A better use for economics

Tim Harford is rational, as one would expect of an economist, but rarely boring.

I’ve noticed that the talents of our local economists are wasted on mainly giving their opinions on interest rates and the property market. Wouldn't you rather know how to pick the quickest queue at the supermarket checkout, the cost benefit of paying for street parking, or the correct way the toilet seat should be left?

If you live in a house where women are present, you probably already know the answer to the last question. What makes it fun though, is having an economist to back you up. (The answer is down and yes, I am not even trying to hide my bias.)

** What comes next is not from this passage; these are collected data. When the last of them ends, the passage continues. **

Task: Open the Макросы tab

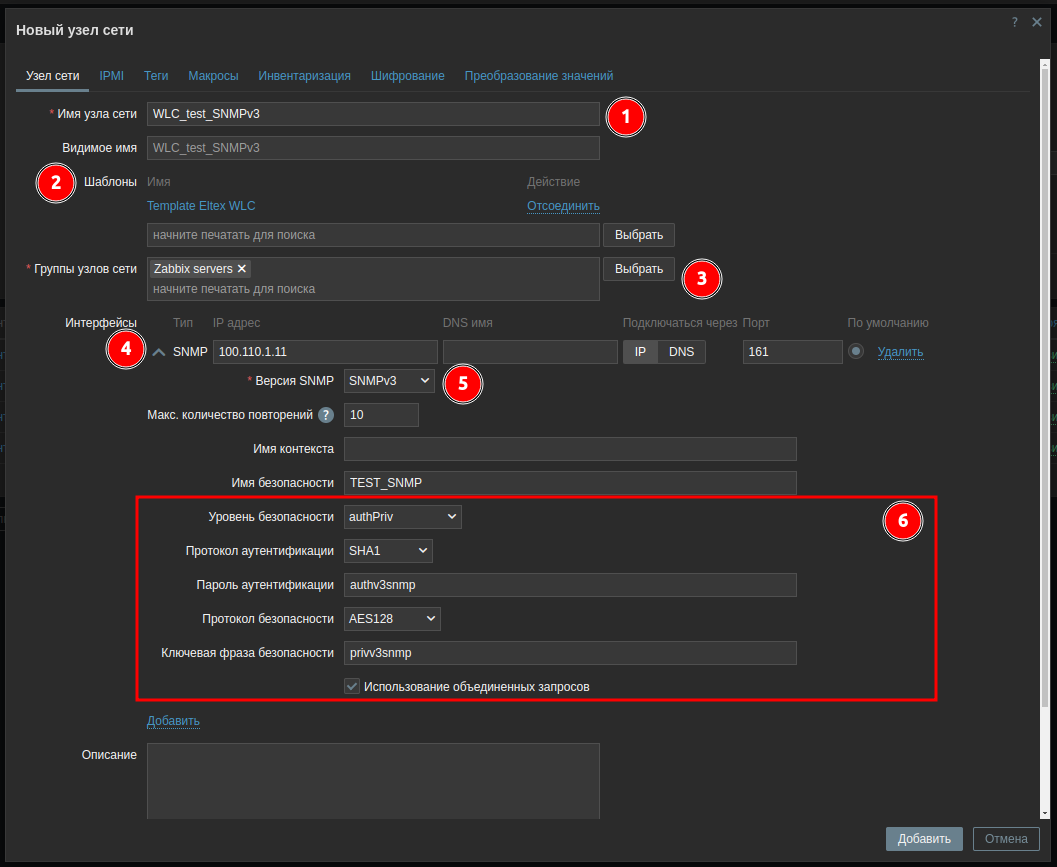Action: (213, 76)
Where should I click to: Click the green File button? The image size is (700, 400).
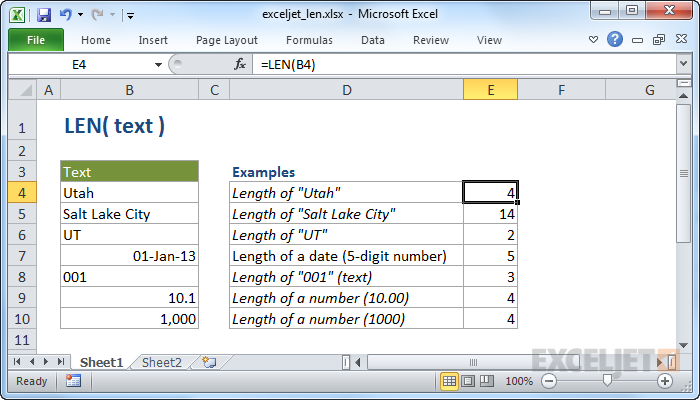tap(36, 40)
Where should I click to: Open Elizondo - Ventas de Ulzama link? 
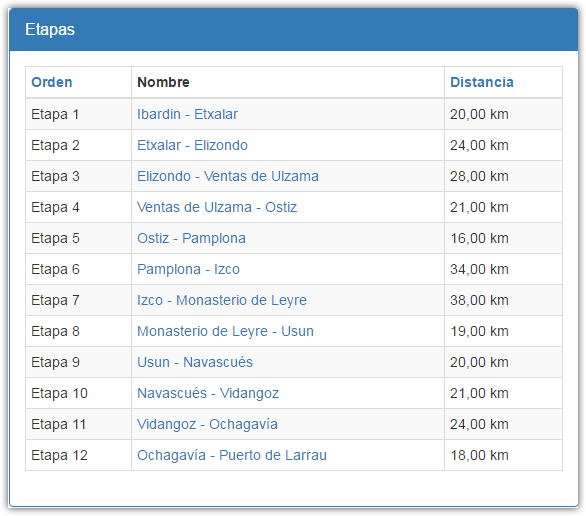(228, 176)
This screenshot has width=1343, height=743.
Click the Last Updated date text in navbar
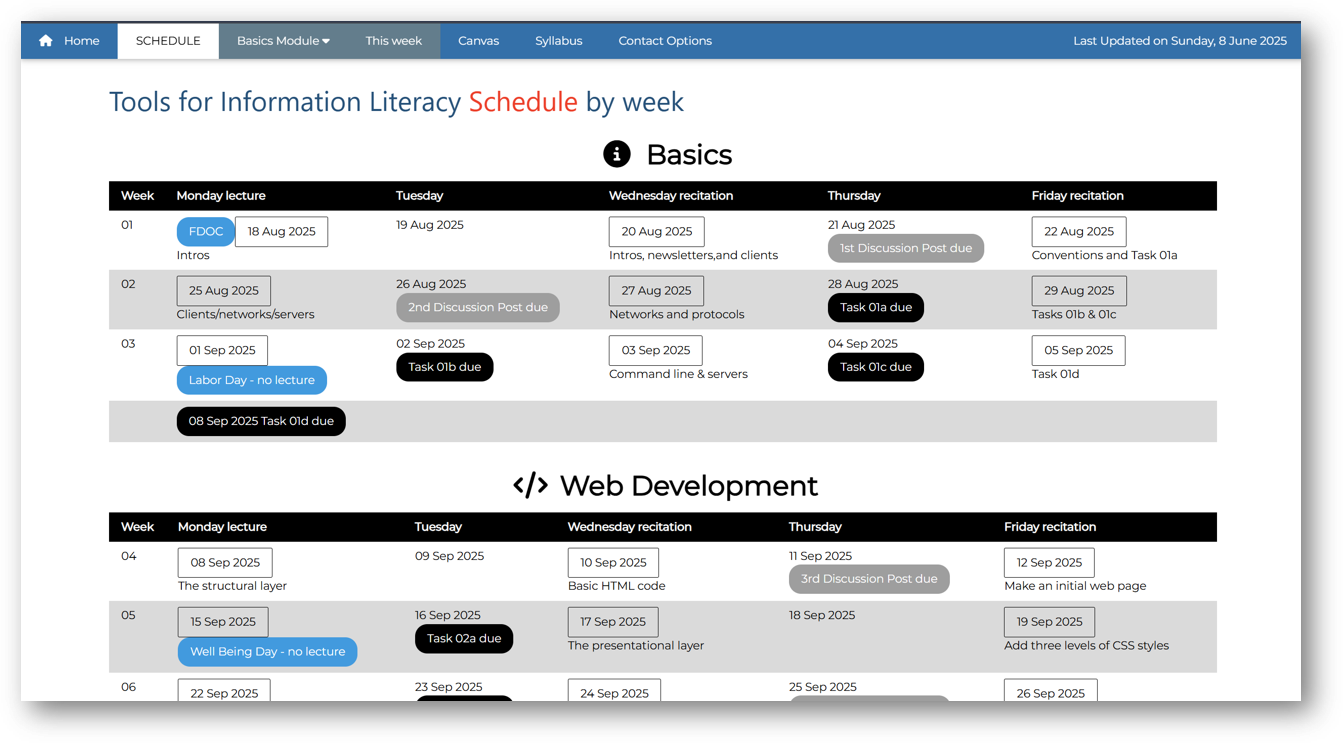coord(1180,40)
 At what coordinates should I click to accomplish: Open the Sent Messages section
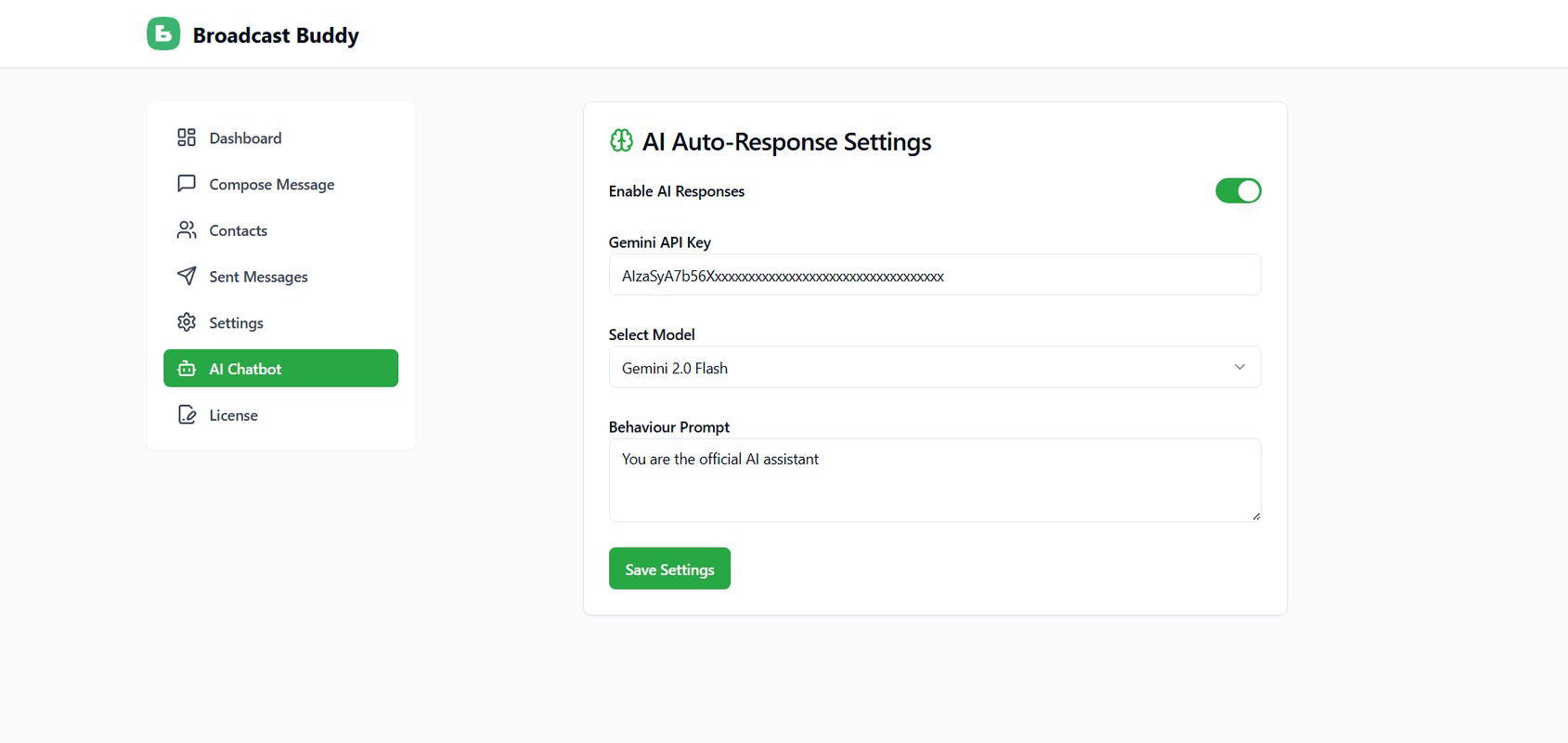click(258, 277)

Tim Harford's third book, Dear Undercover Economist, is a 'best of' from his popular column in the Financial Times. Readers write in with a range of eclectic problems—ranging from sex and love to wining and dining—to which he replies in earnest.

Harford is rational, as one would expect of an economist, but rarely boring. Citing the studies of everyone from John Keynes to Dan Ariely, he weaves philosophies of the dismal science with some wit when explaining, say, how you have a drawer full of odd socks. The solutions he offers may not be popular, but you’ll appreciate the even-handedness of his approach.

I can relate to many of these letters and picked up good need-to-know advice for future reference. There is plenty of interesting bits and pieces that should provide fodder for many dinner party conversations (and will let you move the conversation from the boring property market—making it as essential purchase for the home entertainer, too).

Fans of pop economics will not need convincing but for anyone who has never been brave enough to embrace economics, this book is a great place to start.